How many lines in the entries below include the word "item"? Respond with the number only.

=== Section Start ===

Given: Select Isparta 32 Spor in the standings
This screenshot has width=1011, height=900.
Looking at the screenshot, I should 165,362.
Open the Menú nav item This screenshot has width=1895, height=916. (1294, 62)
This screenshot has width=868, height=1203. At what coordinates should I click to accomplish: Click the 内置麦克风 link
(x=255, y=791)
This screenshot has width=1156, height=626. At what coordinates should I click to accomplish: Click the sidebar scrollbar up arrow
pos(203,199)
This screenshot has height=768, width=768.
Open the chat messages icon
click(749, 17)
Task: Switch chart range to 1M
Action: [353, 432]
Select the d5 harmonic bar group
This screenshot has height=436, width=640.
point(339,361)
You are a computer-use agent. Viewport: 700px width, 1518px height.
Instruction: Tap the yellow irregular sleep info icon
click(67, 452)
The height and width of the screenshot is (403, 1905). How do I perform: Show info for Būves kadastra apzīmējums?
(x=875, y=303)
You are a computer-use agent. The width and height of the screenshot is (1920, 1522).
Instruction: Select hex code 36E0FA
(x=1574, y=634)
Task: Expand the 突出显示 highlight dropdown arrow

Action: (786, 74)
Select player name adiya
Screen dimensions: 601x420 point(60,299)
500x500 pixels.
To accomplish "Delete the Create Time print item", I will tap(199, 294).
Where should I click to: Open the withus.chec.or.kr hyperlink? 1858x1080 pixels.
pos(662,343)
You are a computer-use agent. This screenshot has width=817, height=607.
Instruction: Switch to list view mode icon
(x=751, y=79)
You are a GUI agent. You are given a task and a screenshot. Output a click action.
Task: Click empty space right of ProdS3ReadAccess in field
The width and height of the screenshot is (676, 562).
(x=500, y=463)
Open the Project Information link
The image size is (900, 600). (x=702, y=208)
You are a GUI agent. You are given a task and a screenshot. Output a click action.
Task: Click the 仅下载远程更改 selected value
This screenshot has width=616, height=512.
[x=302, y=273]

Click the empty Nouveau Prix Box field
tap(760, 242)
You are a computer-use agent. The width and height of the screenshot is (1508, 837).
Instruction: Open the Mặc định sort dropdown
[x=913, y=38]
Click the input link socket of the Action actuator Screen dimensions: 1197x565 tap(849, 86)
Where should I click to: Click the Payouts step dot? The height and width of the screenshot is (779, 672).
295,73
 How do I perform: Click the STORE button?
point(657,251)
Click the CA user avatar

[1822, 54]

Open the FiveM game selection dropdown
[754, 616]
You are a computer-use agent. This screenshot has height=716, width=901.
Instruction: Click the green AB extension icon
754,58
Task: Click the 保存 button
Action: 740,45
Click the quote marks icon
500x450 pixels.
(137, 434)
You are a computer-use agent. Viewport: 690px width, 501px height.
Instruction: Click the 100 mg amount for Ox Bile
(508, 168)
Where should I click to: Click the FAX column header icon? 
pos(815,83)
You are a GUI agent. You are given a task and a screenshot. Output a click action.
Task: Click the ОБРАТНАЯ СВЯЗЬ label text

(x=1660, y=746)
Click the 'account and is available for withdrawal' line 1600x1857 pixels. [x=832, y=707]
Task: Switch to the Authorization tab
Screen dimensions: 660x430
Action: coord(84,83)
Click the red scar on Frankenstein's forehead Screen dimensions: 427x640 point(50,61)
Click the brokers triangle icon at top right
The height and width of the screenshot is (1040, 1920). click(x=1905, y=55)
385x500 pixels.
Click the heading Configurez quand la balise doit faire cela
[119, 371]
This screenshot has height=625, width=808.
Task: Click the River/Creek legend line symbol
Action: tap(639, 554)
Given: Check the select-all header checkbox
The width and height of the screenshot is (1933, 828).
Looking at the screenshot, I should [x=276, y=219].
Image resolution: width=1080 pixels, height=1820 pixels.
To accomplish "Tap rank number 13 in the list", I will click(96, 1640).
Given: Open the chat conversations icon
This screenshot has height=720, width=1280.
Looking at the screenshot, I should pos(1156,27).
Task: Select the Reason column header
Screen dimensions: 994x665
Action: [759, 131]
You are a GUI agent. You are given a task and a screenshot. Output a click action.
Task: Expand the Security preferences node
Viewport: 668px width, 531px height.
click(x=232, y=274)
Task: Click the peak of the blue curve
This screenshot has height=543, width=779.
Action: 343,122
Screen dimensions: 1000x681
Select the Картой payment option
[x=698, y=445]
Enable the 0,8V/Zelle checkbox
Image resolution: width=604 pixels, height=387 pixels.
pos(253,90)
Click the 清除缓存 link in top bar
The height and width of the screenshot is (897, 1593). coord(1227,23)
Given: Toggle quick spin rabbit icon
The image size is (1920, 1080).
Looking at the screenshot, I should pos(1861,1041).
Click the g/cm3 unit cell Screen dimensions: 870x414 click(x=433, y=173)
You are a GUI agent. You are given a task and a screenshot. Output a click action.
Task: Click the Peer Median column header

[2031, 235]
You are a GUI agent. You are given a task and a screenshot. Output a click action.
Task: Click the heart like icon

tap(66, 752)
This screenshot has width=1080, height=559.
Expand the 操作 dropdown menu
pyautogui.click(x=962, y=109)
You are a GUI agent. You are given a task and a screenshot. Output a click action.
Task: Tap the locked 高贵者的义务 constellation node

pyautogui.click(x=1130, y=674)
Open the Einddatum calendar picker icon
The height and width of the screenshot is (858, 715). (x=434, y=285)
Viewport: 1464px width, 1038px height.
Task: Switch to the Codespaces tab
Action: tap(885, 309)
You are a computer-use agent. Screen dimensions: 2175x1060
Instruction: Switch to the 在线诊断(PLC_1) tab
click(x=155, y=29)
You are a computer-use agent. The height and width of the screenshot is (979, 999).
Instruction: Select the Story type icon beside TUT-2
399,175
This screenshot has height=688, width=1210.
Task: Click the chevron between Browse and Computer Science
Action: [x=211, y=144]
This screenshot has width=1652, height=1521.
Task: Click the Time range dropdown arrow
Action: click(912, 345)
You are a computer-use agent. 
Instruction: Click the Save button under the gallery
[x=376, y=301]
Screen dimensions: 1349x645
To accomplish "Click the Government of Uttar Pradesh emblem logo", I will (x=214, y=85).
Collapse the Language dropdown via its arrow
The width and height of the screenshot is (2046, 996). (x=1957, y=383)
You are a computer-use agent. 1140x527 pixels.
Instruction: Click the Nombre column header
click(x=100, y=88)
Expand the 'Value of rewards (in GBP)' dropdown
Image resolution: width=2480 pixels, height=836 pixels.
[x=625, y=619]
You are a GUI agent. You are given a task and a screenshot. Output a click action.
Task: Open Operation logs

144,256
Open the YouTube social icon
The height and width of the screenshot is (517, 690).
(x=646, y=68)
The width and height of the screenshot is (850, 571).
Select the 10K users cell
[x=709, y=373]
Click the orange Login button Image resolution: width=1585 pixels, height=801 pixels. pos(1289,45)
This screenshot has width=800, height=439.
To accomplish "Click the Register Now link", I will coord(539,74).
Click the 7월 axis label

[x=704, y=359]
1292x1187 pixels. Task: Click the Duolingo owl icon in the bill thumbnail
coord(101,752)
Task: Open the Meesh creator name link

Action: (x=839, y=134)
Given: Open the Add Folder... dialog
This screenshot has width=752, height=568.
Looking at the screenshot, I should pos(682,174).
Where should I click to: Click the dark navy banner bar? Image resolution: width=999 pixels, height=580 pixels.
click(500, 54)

=== Section End ===

TASK SOLUTION -
2